Vous souhaitez louer un appartement ou une maison sur Airbnb à Marseille ? Découvrez tout ce qu'il faut savoir sur le changement d'usage, les nouvelles règles applicables en 2026, les obligations des propriétaires et les risques encourus en cas de non-respect de la réglementation.

Ecrit par
Nicolas
Publié le
15 avril 2026
Changement d'usage à Marseille : le guide complet pour la location saisonnière en 2026
Découvrez les règles de changement d'usage à Marseille pour louer un logement sur Airbnb. Résidence principale, résidence secondaire, compensation, autorisations et sanctions expliquées.
Introduction
La réglementation applicable aux locations saisonnières a considérablement évolué ces dernières années à Marseille.
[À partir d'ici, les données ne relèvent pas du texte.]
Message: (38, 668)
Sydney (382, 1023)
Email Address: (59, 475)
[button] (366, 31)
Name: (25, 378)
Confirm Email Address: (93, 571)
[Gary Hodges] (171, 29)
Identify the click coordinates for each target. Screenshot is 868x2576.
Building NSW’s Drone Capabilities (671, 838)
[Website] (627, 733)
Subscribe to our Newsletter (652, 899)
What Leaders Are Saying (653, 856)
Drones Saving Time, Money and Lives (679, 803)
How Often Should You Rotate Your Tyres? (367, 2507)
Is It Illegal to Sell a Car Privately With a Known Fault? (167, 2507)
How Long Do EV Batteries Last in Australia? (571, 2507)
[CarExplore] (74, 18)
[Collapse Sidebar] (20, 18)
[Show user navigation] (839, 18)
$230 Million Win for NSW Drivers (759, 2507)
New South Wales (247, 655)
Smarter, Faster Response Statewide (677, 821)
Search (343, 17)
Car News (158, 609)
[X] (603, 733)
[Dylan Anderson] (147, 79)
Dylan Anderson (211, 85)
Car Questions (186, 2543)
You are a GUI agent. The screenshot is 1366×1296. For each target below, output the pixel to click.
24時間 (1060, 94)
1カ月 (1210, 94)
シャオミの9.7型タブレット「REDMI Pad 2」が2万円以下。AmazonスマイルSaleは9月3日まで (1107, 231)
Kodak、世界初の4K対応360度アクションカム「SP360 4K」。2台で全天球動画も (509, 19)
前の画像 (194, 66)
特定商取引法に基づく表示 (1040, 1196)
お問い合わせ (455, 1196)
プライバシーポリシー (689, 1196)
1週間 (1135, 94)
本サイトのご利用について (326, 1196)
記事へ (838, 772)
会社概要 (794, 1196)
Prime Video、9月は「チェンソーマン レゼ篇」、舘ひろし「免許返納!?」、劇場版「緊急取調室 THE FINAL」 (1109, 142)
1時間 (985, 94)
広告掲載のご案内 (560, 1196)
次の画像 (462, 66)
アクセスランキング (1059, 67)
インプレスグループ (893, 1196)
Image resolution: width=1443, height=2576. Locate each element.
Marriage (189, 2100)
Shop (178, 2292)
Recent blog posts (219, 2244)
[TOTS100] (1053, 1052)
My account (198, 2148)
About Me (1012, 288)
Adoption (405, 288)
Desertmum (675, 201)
Face à l'augmentation du nombre de logements proposés sur Airbnb et aux difficultés rencontrées par les habitants pour se loger à l'année, la Ville de Marseille a décidé de renforcer son dispositif de contrôle et de régulation.
Aujourd'hui, de nombreux propriétaires découvrent qu'il ne suffit plus de publier une annonce sur Airbnb ou Booking.com pour exploiter légalement un logement en location saisonnière. Dans certaines situations, une autorisation de changement d'usage est obligatoire et peut même nécessiter un mécanisme de compensation particulièrement contraignant.
Pour les investisseurs, les propriétaires de résidences secondaires ou les personnes envisageant un achat destiné à la location touristique, comprendre cette réglementation est devenu indispensable avant tout projet.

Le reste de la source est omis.